:: EXTRACTED TEXT ::

FIG. 2 shows an embodiment of the carburetor 21 in which the present
invention is incorporated. The carburetor has first and second air flow
passages 22 and 23 arranged in parallel with each other, wherein, however,
the first air flow passage 22 is incorporated in a fuel-air supply system
and is adapted to discharge a fuel-air mixture toward the intake tube 19
connected thereto, whereas the second air flow passage 23 is incorporated
in an air supply system and discharges only air toward the intake tube
connected thereto. In FIG. 2, the two air flow passages 22 and 23 are
shown as substantially spaced from each other for the convenience of
illustration, but it is to be understood that these two air flow passages
are arranged close to each other in actual carburetors. The passages 22
and 23 have air intake ports 24 and 24' and venturi portions 25 and 25',
respectively, and are controlled by throttle valves 26 and 26',
respectively. The throttle valve 26 is connected with a cam 27 while the
throttle valve 26' is connected with a lever 28 which operates as a cam
follower engaged with the cam 27, thereby co-relating the operation of the
throttle valve 26' to that of the throttle valve 26. The first supply
system including the air flow passage 22 further comprises a float chamber
29 which supplies fuel to a main nozzle 30 opening in the throat of the
venturi 25 through a main fuel passage 33 including a main jet 31 and an
air bleed 32. The carburetor further comprises a conventional slow/idle
fuel supply system including a slow port 34 which opens to closely oppose
the throttle valve 26, a slow/idle fuel supply passage 38 including a slow
jet 35 an economizer jet 36 and two air bleeds 37, and an idle port 40
provided on the downstream side of the slow port 34 and having a fuel
adjusting screw 39.
In addition to the above-explained conventional slow/idle fuel supply
system, the carburetor of the present invention comprises a second
slow/idle fuel supply system having a second idle port 41 provided to open
near the first idle port 40 and a second slow port 42 provided to open
near the first slow port 34, these second ports being supplied with fuel
through a second slow/idle fuel supply passage 46. Here it is to be noted
that the illustration of the of the second slow/idle fuel supply system in
FIG. 2 is a development of a section which is different from that of the
first slow/idle fuel supply system for the convenience of illustration and
that in the actual structure the second slow and idle ports 42 and 41 are
located near the first slow and idle ports 34 and 40 as mentioned above.

:::

* EXERCISE DETAILS *
Using the carburetor text above, answer the following:
(a) What does the second air flow passage 23 discharge toward the intake tube?
(b) What is the throttle valve 26' connected with?
(c) Near which port is the second idle port 41 provided to open?

:: DATA PROVIDED ::

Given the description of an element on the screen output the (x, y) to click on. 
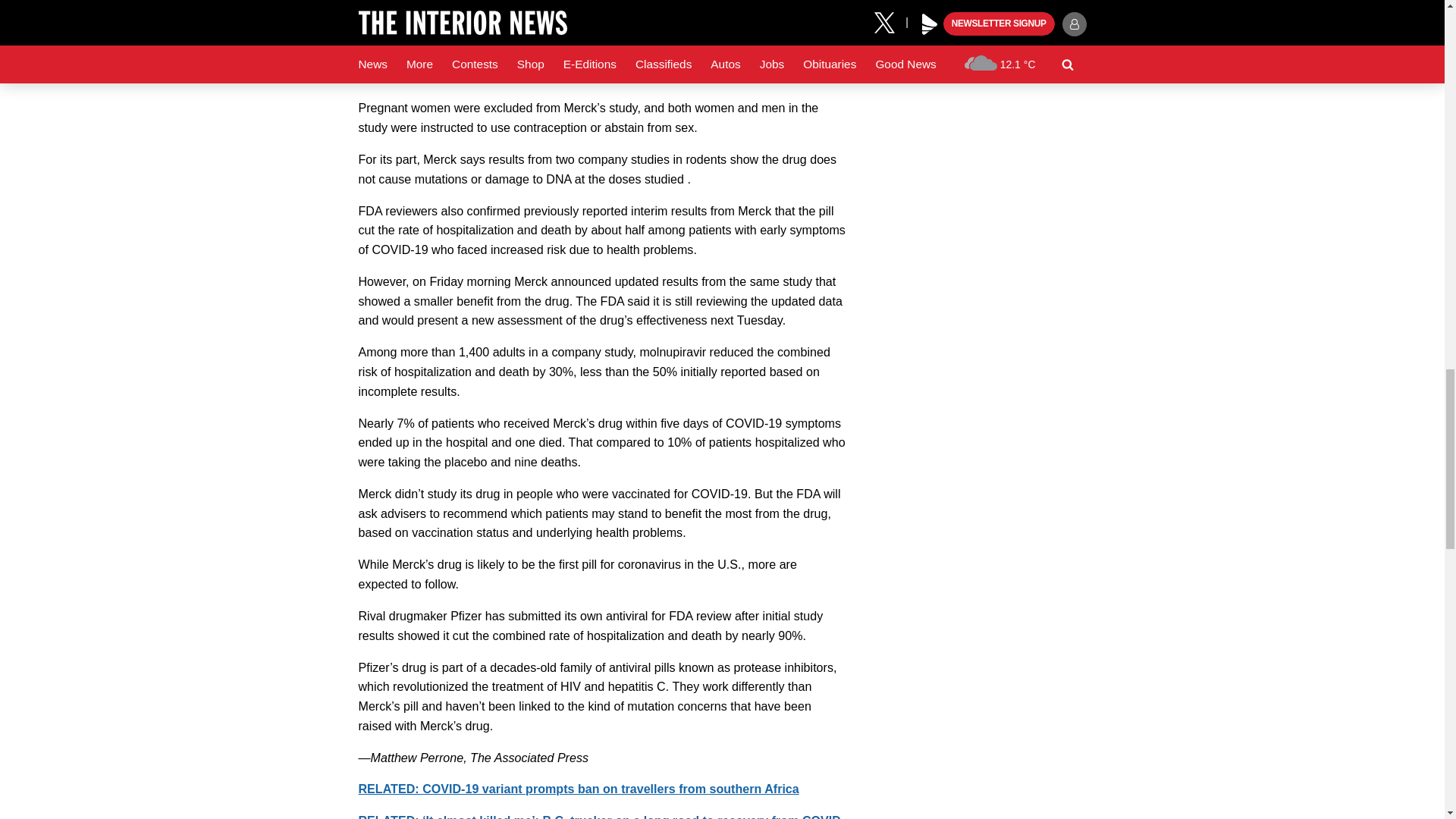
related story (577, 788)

:::
:: DATA PROVIDED ::

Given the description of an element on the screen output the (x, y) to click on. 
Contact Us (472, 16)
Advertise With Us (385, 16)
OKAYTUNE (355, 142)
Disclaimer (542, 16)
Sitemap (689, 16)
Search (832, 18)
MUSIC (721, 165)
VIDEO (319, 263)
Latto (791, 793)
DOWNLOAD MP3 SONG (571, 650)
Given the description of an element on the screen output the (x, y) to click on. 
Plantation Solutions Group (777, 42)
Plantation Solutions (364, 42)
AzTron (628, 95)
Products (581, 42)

:::

* SOLVED PROBLEM *
(a) Only air.
(b) A lever 28, which operates as a cam follower engaged with the cam 27.
(c) Near the first idle port 40.